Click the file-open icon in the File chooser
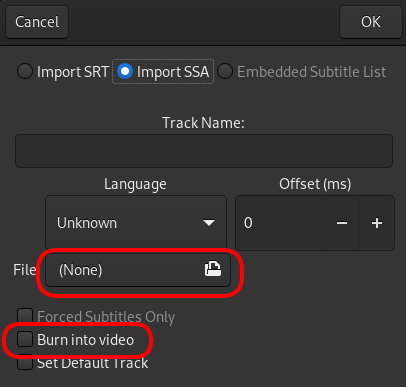(x=213, y=269)
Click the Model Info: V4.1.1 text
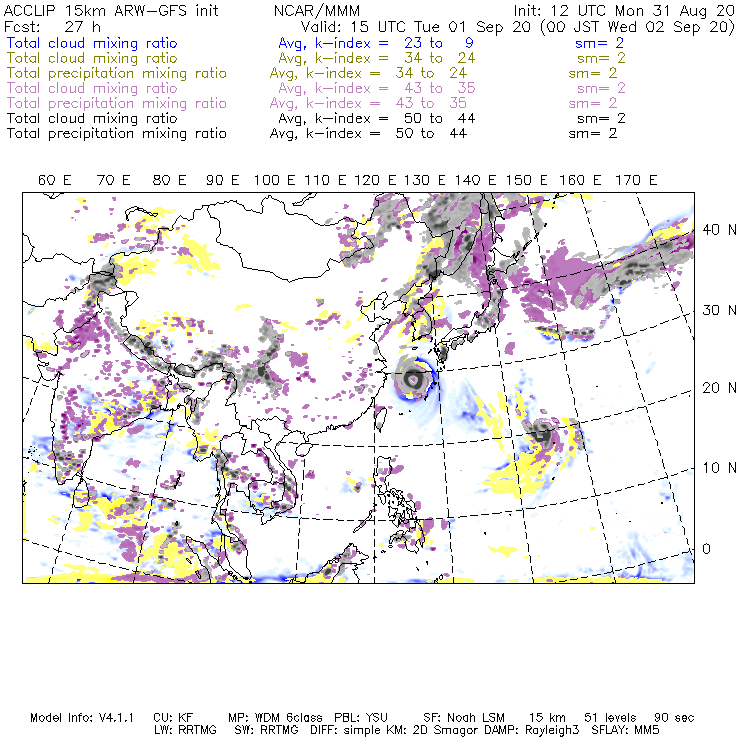The height and width of the screenshot is (740, 740). click(82, 718)
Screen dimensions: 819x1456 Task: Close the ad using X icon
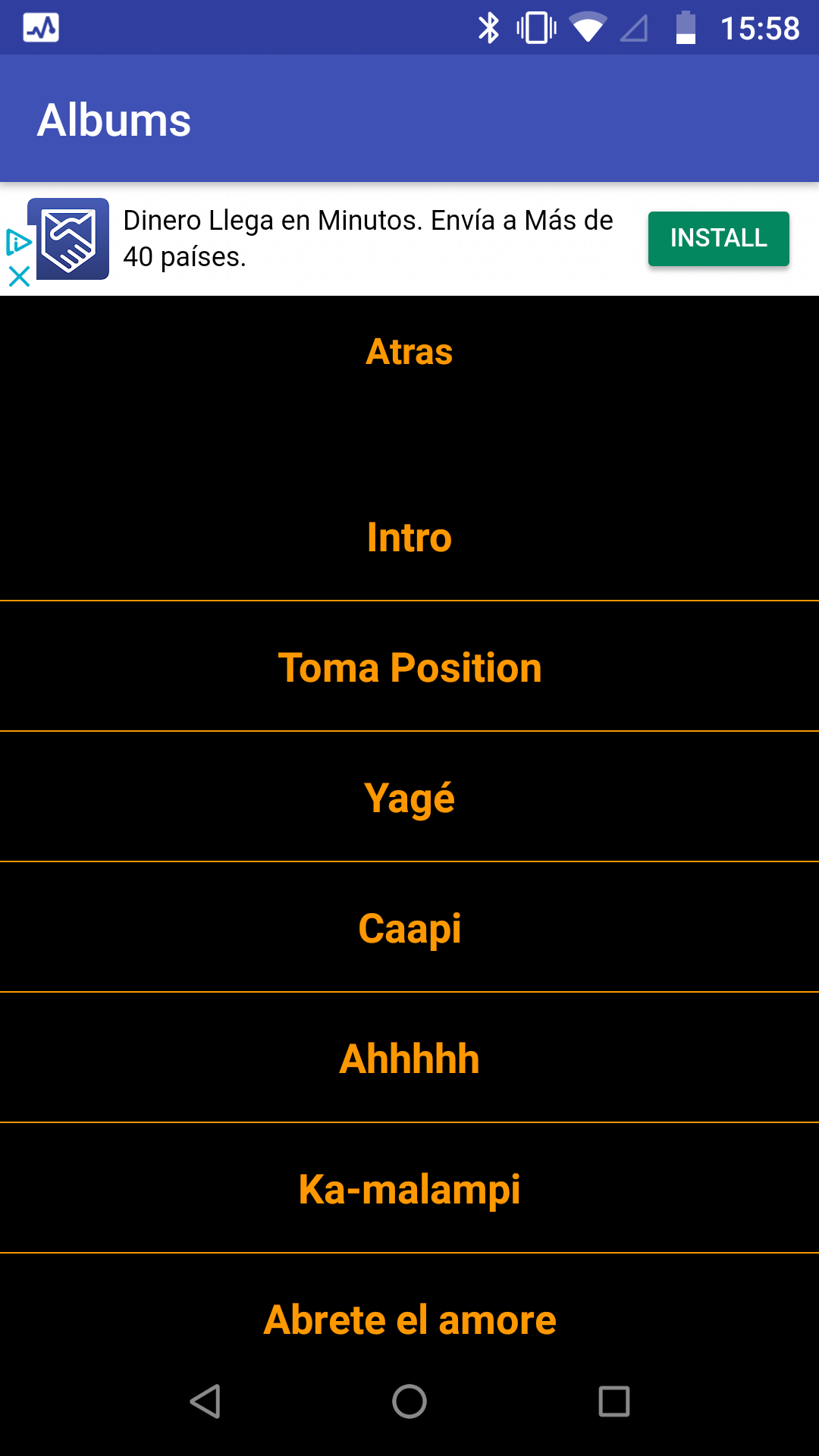[x=19, y=276]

○ ○ ○ ○ ○ ○ ○

### 任务目标
逐字抄录上面全部条目的文字，图片一律略去。

### 作答结果
Click the file-open icon in the File chooser
(x=213, y=269)
Click the Model Info: V4.1.1 text
The height and width of the screenshot is (740, 740). click(82, 718)
Screen dimensions: 819x1456 Task: Close the ad using X icon
[x=19, y=276]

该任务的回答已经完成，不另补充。